The Problem

The Raw Data

We have Hungarian company registry data from Opten, loaded via bead:

bead input load motherlode-opten_20250104

This gives us 5 CSV files:

flowchart TD
    subgraph Input["input/motherlode-opten_20250104/"]
        branch["branch.csv<br/>Branch offices"]
        hq["hq.csv<br/>Headquarters"]
        site["site.csv<br/>Other sites"]
        manage["manage.csv<br/>Management relations"]
        own["own.csv<br/>Ownership relations"]
    end

What’s In Each File?

Location files (branch, hq, site):

frame_id | address_id | valid_from | valid_till | settlement | WGS84_lon | WGS84_lat | EOV_X | EOV_Y

Relation files (manage, own):

frame_id | manager_id/owner_id | valid_from | valid_till | sex | birth_year | address_id | ...

Notice the problem?
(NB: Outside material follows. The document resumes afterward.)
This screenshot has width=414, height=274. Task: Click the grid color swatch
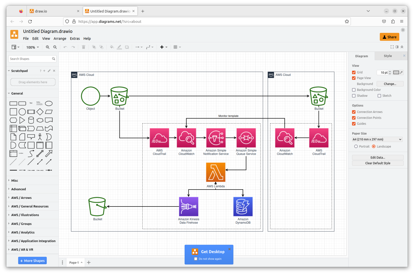click(396, 72)
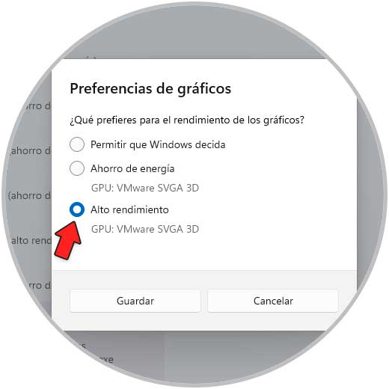
Task: Select the "Alto rendimiento" radio button
Action: (x=77, y=209)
The same address_id column means different things:

In location files → organization’s address
In relation files → person’s home address

We didn’t realize this until tests failed!

The Scale

Source	Approximate Rows
branch.csv	~500K
hq.csv	~1.3M
site.csv	~200K
manage.csv	~3M
own.csv	~4M

Total: millions of rows, but manageable on a laptop with DuckDB.

What We Need

Transform this mess into a clean relational model:

flowchart LR
    subgraph Before["Raw CSVs (Messy)"]
        direction TB
        m1["Entities mixed with relations"]
        m2["Duplicates everywhere"]
        m3["Ambiguous columns"]
    end

    subgraph After["Parquet Tables (Clean)"]
        direction TB
        e["Entity Tables<br/>• organizations<br/>• people<br/>• addresses"]
        r["Relation Tables (SCD2)<br/>• location<br/>• manage<br/>• own<br/>• person_address"]
    end

    Before --> After

The Tools

DuckDB: Analytical SQL database, perfect for this scale

duckdb -c "SELECT COUNT(*) FROM read_csv_auto('input/.../manage.csv')"
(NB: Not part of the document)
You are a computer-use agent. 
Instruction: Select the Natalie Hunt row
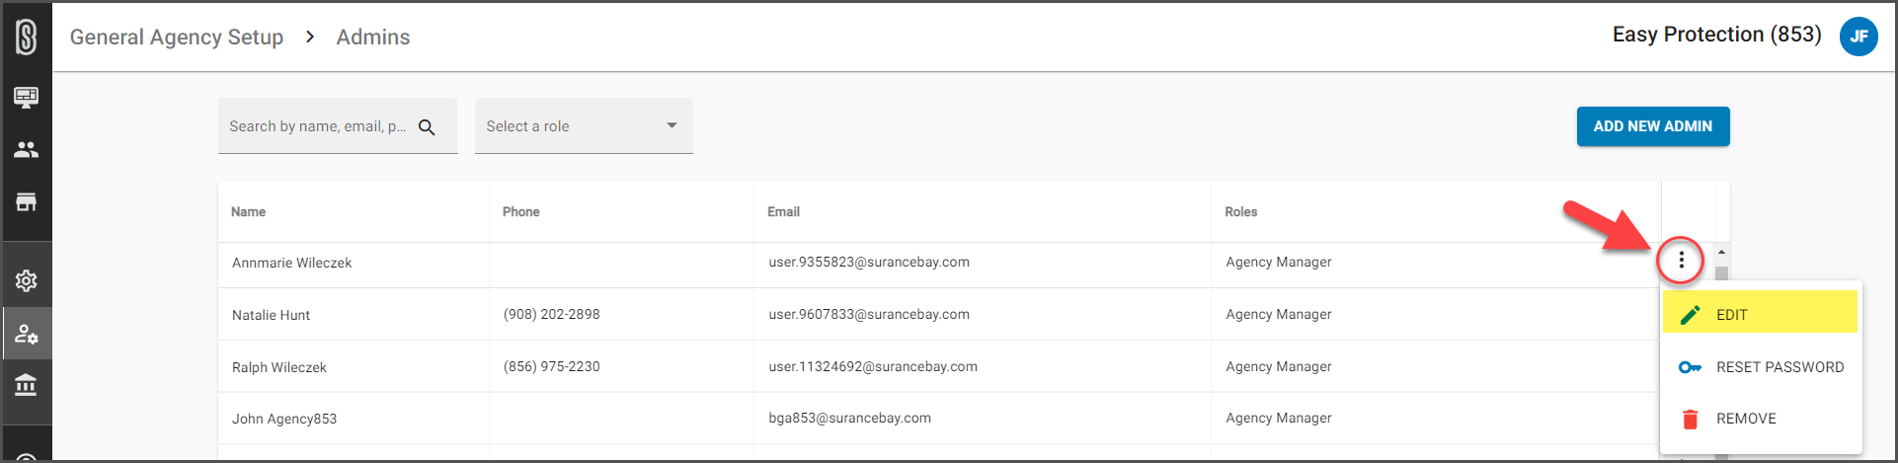tap(938, 314)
Parquet: Columnar storage format, self-describing schema

# No schema definition needed - DuckDB infers it
COPY table TO 'output.parquet' (FORMAT PARQUET);

Makefile: Orchestrates the pipeline

temp/entities/people.parquet: code/create/people.sql $(PEOPLE_CSV)
  mkdir -p $(dir $@)
  $(DUCKDB) < $<

Our Actual Makefile

Here’s the real Makefile from the hackathon:

DUCKDB := duckdb

INPUT := input/motherlode-opten_20250104
TEMP_ENTITIES := temp/entities
TEMP_SCD := temp/scd

ORG_CSV := $(INPUT)/branch.csv $(INPUT)/hq.csv $(INPUT)/site.csv \
           $(INPUT)/manage.csv $(INPUT)/own.csv
PEOPLE_CSV := $(INPUT)/manage.csv $(INPUT)/own.csv
ADDR_CSV := $(INPUT)/branch.csv $(INPUT)/hq.csv $(INPUT)/site.csv \
            $(INPUT)/manage.csv $(INPUT)/own.csv

ENTITIES := $(TEMP_ENTITIES)/organizations.parquet \
            $(TEMP_ENTITIES)/people.parquet \
            $(TEMP_ENTITIES)/addresses.parquet
SCD := $(TEMP_SCD)/location.parquet $(TEMP_SCD)/manage.parquet \
       $(TEMP_SCD)/own.parquet $(TEMP_SCD)/person_address.parquet

all: $(ENTITIES) $(SCD)

test: all
  @echo "=== PK Uniqueness ===" && $(DUCKDB) < code/test/pk_uniqueness.sql
  @echo "=== FK Integrity ===" && $(DUCKDB) < code/test/fk_integrity.sql

Notice:

Variables at the top for easy configuration
Dependencies are explicit (which CSVs each table needs)
make test runs after make all

The Approach

flowchart TD
    explore["1. Explore raw data<br/>DESCRIBE, sample queries"]
    design["2. Design entity tables<br/>What are the PKs?"]
    relations["3. Design relation tables<br/>What connects what?"]
    write["4. Write SQL scripts<br/>One per table"]
    test["5. Test immediately<br/>PK unique? FK valid?"]
    fix["6. Fix bugs<br/>Iterate"]

    explore --> design --> relations --> write --> test
    test -->|FAIL| fix --> write
    test -->|PASS| done["Done!"]